# [Assigned task]
Beneath this line are the data; copy exactly the part of them that opens with the line containing "The image size is (664, 417)." and closes with the line containing "Open the top-right three-dots menu", and only that part.

(Dataset excerpts)
▼

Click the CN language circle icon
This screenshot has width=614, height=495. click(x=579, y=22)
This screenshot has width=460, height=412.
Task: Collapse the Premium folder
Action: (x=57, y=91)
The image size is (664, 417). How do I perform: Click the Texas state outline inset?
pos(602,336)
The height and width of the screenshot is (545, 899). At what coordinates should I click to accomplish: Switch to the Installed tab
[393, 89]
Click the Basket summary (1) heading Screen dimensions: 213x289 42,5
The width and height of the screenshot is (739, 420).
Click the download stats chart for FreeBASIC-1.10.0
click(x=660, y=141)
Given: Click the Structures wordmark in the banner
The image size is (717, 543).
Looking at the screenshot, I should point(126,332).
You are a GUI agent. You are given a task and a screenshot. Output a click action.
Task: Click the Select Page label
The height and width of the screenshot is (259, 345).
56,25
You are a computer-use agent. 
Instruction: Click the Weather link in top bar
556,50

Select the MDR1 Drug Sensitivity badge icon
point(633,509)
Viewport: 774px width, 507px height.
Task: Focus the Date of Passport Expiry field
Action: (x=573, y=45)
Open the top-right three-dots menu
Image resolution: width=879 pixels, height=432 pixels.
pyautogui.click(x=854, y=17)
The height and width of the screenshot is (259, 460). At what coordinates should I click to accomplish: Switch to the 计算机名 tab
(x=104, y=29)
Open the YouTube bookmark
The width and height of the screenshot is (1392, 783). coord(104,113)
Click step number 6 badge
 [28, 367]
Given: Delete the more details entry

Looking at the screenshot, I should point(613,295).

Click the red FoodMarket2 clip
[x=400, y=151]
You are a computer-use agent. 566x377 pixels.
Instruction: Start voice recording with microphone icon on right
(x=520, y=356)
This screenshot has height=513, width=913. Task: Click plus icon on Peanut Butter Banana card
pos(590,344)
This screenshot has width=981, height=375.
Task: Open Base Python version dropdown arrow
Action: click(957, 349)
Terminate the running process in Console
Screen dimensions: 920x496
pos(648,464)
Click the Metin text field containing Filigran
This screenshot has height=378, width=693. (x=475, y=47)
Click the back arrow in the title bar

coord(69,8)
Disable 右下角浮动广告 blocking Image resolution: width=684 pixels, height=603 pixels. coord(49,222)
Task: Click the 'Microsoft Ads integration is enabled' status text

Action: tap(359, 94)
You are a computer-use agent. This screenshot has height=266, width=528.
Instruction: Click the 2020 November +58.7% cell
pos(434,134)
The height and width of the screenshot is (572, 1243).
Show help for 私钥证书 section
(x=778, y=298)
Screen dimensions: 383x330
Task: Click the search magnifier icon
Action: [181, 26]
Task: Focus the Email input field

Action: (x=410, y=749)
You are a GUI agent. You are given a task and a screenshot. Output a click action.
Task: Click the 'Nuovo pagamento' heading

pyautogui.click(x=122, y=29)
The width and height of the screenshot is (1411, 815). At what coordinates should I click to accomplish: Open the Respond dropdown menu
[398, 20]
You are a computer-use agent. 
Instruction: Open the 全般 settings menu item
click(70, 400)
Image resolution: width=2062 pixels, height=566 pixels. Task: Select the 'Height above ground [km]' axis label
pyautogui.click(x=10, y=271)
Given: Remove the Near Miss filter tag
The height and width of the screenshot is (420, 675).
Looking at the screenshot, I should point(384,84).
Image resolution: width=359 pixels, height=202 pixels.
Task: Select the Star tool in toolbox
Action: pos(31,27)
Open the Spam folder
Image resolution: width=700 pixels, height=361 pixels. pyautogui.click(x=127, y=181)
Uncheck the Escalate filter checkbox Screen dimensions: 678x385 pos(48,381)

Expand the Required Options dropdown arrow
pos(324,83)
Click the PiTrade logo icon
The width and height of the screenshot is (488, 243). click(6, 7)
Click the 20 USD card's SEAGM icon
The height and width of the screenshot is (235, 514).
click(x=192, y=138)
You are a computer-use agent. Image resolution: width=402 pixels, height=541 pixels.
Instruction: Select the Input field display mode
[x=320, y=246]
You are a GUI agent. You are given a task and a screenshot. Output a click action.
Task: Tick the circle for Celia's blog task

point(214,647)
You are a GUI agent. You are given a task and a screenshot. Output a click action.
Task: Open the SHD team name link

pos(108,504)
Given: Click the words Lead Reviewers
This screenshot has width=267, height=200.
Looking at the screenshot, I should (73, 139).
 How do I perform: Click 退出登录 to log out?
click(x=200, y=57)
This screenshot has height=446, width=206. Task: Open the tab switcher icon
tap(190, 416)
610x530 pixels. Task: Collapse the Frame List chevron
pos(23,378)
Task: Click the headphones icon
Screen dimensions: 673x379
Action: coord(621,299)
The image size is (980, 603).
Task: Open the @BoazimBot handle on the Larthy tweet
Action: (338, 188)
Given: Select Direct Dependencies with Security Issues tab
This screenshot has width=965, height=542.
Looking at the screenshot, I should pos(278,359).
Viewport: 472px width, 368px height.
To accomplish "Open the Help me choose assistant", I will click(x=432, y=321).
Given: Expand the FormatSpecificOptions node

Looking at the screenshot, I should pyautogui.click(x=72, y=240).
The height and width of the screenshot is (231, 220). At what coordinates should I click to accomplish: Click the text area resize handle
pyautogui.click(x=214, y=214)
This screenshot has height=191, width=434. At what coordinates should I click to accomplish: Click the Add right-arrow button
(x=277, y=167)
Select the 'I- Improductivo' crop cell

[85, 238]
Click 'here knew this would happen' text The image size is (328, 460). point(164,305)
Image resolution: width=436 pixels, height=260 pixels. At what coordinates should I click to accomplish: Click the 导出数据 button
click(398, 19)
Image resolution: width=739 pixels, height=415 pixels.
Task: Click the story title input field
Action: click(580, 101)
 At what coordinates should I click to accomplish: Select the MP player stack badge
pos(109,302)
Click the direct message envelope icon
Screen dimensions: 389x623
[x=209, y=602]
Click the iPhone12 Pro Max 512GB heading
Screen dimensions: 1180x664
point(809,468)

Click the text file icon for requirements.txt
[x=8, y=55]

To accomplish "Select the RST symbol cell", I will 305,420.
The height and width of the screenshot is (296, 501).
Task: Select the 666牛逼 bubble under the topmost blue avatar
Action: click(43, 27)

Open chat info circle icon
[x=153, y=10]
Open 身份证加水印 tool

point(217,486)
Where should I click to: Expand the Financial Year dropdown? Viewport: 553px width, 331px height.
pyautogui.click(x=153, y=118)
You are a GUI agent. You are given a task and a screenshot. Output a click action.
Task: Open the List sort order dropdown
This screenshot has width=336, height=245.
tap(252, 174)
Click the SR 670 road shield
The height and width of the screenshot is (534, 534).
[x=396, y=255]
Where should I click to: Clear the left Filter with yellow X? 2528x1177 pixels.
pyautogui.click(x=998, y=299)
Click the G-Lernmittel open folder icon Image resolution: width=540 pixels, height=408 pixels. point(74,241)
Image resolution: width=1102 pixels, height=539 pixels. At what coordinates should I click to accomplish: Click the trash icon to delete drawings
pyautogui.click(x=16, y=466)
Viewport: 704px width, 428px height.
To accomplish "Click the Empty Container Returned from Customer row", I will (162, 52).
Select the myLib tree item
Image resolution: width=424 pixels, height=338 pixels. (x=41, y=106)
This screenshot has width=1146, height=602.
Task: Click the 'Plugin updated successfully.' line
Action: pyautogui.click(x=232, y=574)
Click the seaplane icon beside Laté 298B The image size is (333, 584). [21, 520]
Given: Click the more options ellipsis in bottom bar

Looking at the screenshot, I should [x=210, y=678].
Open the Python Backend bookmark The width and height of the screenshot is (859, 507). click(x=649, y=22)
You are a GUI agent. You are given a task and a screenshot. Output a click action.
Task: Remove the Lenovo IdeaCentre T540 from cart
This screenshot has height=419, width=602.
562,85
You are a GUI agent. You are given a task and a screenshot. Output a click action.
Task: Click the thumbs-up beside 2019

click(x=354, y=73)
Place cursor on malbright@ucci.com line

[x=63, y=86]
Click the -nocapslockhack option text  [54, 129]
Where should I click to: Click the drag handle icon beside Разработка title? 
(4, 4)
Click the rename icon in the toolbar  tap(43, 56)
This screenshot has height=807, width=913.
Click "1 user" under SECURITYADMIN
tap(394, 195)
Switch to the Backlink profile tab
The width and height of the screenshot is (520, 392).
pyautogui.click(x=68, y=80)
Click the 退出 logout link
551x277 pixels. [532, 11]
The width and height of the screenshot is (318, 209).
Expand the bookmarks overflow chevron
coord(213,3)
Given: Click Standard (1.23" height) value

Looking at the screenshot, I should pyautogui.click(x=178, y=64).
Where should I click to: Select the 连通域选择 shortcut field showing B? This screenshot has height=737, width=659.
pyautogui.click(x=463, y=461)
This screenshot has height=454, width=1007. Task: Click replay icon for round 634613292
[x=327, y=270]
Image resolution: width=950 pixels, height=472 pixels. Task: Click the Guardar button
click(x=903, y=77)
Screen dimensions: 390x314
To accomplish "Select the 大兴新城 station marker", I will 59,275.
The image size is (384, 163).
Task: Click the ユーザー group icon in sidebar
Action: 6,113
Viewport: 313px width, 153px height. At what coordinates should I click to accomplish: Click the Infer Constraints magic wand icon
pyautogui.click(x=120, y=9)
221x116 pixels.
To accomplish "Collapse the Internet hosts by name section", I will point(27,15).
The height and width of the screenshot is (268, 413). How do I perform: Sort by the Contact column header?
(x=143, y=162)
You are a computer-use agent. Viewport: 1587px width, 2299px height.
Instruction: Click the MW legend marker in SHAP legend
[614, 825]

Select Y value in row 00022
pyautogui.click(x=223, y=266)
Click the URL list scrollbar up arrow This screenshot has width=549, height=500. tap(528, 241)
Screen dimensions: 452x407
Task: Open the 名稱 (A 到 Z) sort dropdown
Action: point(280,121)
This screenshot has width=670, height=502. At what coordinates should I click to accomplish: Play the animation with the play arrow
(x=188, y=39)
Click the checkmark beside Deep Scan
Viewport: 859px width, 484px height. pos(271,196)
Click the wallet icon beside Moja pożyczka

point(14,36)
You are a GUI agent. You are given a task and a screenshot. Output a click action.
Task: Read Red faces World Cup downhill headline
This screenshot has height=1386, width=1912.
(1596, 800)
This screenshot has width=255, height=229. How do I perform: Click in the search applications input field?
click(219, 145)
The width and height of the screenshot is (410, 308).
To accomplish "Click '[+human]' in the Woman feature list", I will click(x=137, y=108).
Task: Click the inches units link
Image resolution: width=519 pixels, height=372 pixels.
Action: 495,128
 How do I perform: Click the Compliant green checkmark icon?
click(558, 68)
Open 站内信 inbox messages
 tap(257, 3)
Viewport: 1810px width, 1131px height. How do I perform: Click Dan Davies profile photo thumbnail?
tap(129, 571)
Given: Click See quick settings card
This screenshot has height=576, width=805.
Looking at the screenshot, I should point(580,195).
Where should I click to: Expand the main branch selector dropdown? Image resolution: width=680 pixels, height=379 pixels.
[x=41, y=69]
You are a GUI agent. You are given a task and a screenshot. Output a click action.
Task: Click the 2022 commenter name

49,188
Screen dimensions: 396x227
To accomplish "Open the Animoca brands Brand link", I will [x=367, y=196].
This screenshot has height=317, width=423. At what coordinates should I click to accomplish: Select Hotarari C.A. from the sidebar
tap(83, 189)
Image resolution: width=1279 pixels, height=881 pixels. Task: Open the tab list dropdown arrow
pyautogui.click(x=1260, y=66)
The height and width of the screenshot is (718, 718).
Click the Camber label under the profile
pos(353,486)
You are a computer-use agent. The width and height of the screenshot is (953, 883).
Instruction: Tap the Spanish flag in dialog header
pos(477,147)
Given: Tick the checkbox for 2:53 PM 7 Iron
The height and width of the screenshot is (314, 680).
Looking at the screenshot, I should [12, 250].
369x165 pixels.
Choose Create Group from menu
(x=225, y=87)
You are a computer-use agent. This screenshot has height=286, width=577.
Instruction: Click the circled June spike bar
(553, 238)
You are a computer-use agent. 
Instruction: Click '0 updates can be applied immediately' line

▲

# [Response to the exercise]
The image size is (664, 417). How do I perform: Click the Texas state outline inset?
pos(602,336)
The height and width of the screenshot is (545, 899). At what coordinates should I click to accomplish: Switch to the Installed tab
[393, 89]
Click the Basket summary (1) heading Screen dimensions: 213x289 42,5
The width and height of the screenshot is (739, 420).
Click the download stats chart for FreeBASIC-1.10.0
click(x=660, y=141)
Given: Click the Structures wordmark in the banner
The image size is (717, 543).
Looking at the screenshot, I should point(126,332).
You are a GUI agent. You are given a task and a screenshot. Output a click action.
Task: Click the Select Page label
The height and width of the screenshot is (259, 345).
56,25
You are a computer-use agent. 
Instruction: Click the Weather link in top bar
556,50

Select the MDR1 Drug Sensitivity badge icon
point(633,509)
Viewport: 774px width, 507px height.
Task: Focus the Date of Passport Expiry field
Action: (x=573, y=45)
Open the top-right three-dots menu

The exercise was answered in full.